An article landed on my feed this week that I couldn't scroll past. The National Medical Commission ran an online survey of around 37,000 medical students after a grim trigger: 130 medical students had taken their own lives. Read that again. The very people we walk into a clinic to trust with our bodies are quietly drowning in their own minds.

That sentence sits heavy for a reason. We hand doctors our physical health on the assumption that the person across the table is steady. But a doctor carrying untreated anxiety, exhaustion and grief is being asked to hold space for everyone else while no one holds space for them. When a caregiver's own mental state is in trouble, the cost doesn't stay private — it ripples out to every patient they see.

What is actually happening to these students

The survey points to the usual suspects, except there is nothing usual about the scale.
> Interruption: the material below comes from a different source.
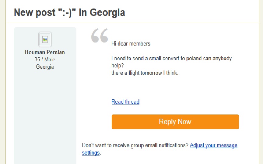Click the word settings ending the notification link
The width and height of the screenshot is (263, 164).
point(91,153)
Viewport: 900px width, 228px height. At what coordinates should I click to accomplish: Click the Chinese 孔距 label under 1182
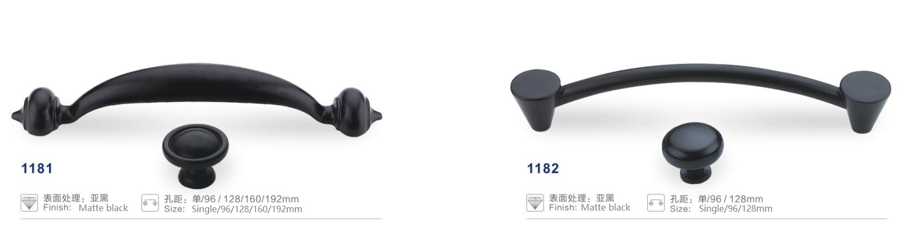679,199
Relentless work pressure. Anxiety that doesn't switch off. Burnout that has stopped being an occasional word and become a daily one. And this isn't limited to medicine. I see it across the spectrum — the working professional stretched thin, the person between jobs whose stress somehow runs even higher, the student who has staked years and family hope on a single career. The pressure is peaking everywhere. Medical students simply sit at one of its sharpest edges, with longer hours, higher stakes and a culture that quietly rewards never admitting you're struggling.
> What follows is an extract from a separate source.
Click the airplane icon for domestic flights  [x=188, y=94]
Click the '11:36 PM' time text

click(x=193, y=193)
The NMC's response — and where it could go further

The Commission's suggestions are genuinely worth noting. Two stood out to me:

  • Gatekeeper programmes that train people to spot the early signs of suicidal distress and step in before a crisis.
  • Clearer coordination between psychiatrists and counsellors so a student in trouble is actually caught and passed safely between professionals.

That second point is the one I keep returning to, because it touches something I deal with every week. When a psychiatrist and a counsellor genuinely work together, far more people get helped. A psychiatrist who senses a patient needs longer, slower talk-based sessions can refer them to a counsellor. A counsellor who realises a patient needs medical intervention at a first-aid level can send them straight to psychiatric care. Each profession does what it does best, and the patient never falls through the gap.
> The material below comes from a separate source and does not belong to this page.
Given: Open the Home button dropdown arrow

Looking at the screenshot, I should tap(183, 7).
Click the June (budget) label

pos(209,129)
Why this rarely happens in India

Here is my honest frustration. In our country these two worlds are not united. The psychiatric community often stays within its own circle and doesn't mingle easily with counsellors. The counselling fraternity, for all its openness, has no strong association binding it together either. So you have two halves of the same care system standing apart, each capable of helping, neither reliably handing the patient to the other.

I would love to see a real, working association where psychiatrists and counsellors collaborate as a matter of routine — not as a favour, but as the default. Imagine a medical student in distress who is met first by someone trained to notice, then moved smoothly to the right kind of support without judgement, paperwork or ego getting in the way. That is the difference between a survey and a system.

What we can do right now

While institutions build their gatekeeper programmes, the rest of us can do the small, ordinary work of noticing. Pay attention when someone who is usually sharp goes flat and withdrawn. Take the casual "I'm just tired" seriously when it keeps repeating. Ask the second question after the first polite one. None of this replaces professional care, but it is often how someone reaches it in time.

One hundred and thirty lives is not a statistic to absorb and move on from. It is a question being asked of all of us: what are we actually doing for mental health — ours, and the people we expect to keep us well? I'd genuinely like to hear your view on whether a united counsellor–psychiatrist body could change this. I think it could.